▶ _Try it_
Copy the whole listing below exactly.

── Material shown ──

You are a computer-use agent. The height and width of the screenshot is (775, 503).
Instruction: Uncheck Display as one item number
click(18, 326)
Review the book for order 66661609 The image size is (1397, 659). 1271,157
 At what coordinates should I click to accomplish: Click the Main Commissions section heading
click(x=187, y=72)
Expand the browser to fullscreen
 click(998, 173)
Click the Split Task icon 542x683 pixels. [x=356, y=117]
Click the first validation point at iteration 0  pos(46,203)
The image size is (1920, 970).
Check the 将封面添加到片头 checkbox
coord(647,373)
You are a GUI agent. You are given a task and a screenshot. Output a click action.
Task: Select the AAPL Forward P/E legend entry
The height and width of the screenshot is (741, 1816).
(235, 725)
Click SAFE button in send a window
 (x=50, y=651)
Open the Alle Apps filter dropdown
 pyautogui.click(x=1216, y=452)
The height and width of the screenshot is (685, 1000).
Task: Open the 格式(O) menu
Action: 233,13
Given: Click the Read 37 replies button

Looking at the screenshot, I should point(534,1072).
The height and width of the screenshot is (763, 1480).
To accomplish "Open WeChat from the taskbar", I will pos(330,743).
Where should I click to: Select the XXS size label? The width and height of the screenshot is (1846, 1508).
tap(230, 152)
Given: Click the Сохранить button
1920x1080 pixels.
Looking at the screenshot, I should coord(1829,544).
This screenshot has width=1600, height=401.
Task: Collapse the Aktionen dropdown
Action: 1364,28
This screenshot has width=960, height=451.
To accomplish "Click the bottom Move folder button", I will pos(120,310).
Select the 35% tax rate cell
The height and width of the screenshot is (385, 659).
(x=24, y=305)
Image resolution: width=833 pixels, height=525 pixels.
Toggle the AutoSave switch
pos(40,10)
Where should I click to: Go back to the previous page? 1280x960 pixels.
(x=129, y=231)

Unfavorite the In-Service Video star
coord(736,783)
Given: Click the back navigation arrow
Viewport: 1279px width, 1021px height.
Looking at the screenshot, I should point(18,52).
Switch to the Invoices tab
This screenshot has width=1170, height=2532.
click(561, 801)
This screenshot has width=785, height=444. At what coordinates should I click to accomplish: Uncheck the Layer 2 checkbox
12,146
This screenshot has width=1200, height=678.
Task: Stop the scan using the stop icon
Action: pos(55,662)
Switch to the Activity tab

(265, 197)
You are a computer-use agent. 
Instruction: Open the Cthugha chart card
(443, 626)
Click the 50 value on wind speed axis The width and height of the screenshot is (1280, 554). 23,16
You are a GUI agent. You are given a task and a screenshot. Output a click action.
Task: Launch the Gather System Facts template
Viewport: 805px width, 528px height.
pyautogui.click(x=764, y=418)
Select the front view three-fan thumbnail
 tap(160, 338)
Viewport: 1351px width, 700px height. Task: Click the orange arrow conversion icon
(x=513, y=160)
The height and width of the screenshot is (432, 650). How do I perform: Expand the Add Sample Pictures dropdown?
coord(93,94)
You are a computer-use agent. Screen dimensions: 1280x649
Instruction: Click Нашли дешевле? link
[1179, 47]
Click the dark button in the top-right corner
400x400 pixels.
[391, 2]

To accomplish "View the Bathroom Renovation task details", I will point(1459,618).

───

▶ _Finished task_
You are a computer-use agent. The height and width of the screenshot is (775, 503).
Instruction: Uncheck Display as one item number
click(18, 326)
Review the book for order 66661609 The image size is (1397, 659). 1271,157
 At what coordinates should I click to accomplish: Click the Main Commissions section heading
click(x=187, y=72)
Expand the browser to fullscreen
 click(998, 173)
Click the Split Task icon 542x683 pixels. [x=356, y=117]
Click the first validation point at iteration 0  pos(46,203)
The image size is (1920, 970).
Check the 将封面添加到片头 checkbox
coord(647,373)
You are a GUI agent. You are given a task and a screenshot. Output a click action.
Task: Select the AAPL Forward P/E legend entry
The height and width of the screenshot is (741, 1816).
(235, 725)
Click SAFE button in send a window
 (x=50, y=651)
Open the Alle Apps filter dropdown
 pyautogui.click(x=1216, y=452)
The height and width of the screenshot is (685, 1000).
Task: Open the 格式(O) menu
Action: 233,13
Given: Click the Read 37 replies button

Looking at the screenshot, I should point(534,1072).
The height and width of the screenshot is (763, 1480).
To accomplish "Open WeChat from the taskbar", I will pos(330,743).
Where should I click to: Select the XXS size label? The width and height of the screenshot is (1846, 1508).
tap(230, 152)
Given: Click the Сохранить button
1920x1080 pixels.
Looking at the screenshot, I should coord(1829,544).
This screenshot has width=1600, height=401.
Task: Collapse the Aktionen dropdown
Action: 1364,28
This screenshot has width=960, height=451.
To accomplish "Click the bottom Move folder button", I will pos(120,310).
Select the 35% tax rate cell
The height and width of the screenshot is (385, 659).
(x=24, y=305)
Image resolution: width=833 pixels, height=525 pixels.
Toggle the AutoSave switch
pos(40,10)
Where should I click to: Go back to the previous page? 1280x960 pixels.
(x=129, y=231)

Unfavorite the In-Service Video star
coord(736,783)
Given: Click the back navigation arrow
Viewport: 1279px width, 1021px height.
Looking at the screenshot, I should point(18,52).
Switch to the Invoices tab
This screenshot has width=1170, height=2532.
click(561, 801)
This screenshot has width=785, height=444. At what coordinates should I click to accomplish: Uncheck the Layer 2 checkbox
12,146
This screenshot has width=1200, height=678.
Task: Stop the scan using the stop icon
Action: pos(55,662)
Switch to the Activity tab

(265, 197)
You are a computer-use agent. 
Instruction: Open the Cthugha chart card
(443, 626)
Click the 50 value on wind speed axis The width and height of the screenshot is (1280, 554). 23,16
You are a GUI agent. You are given a task and a screenshot. Output a click action.
Task: Launch the Gather System Facts template
Viewport: 805px width, 528px height.
pyautogui.click(x=764, y=418)
Select the front view three-fan thumbnail
 tap(160, 338)
Viewport: 1351px width, 700px height. Task: Click the orange arrow conversion icon
(x=513, y=160)
The height and width of the screenshot is (432, 650). How do I perform: Expand the Add Sample Pictures dropdown?
coord(93,94)
You are a computer-use agent. Screen dimensions: 1280x649
Instruction: Click Нашли дешевле? link
[1179, 47]
Click the dark button in the top-right corner
400x400 pixels.
[391, 2]

To accomplish "View the Bathroom Renovation task details", I will point(1459,618).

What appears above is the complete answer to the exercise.